##### Input material #####
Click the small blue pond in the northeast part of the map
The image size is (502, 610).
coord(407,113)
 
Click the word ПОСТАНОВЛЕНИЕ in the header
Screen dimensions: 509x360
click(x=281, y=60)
#####
Put the lines above into a numbered list, leaving out the blank lines.

1. Click the small blue pond in the northeast part of the map
2. The image size is (502, 610).
3. coord(407,113)
4. Click the word ПОСТАНОВЛЕНИЕ in the header
5. Screen dimensions: 509x360
6. click(x=281, y=60)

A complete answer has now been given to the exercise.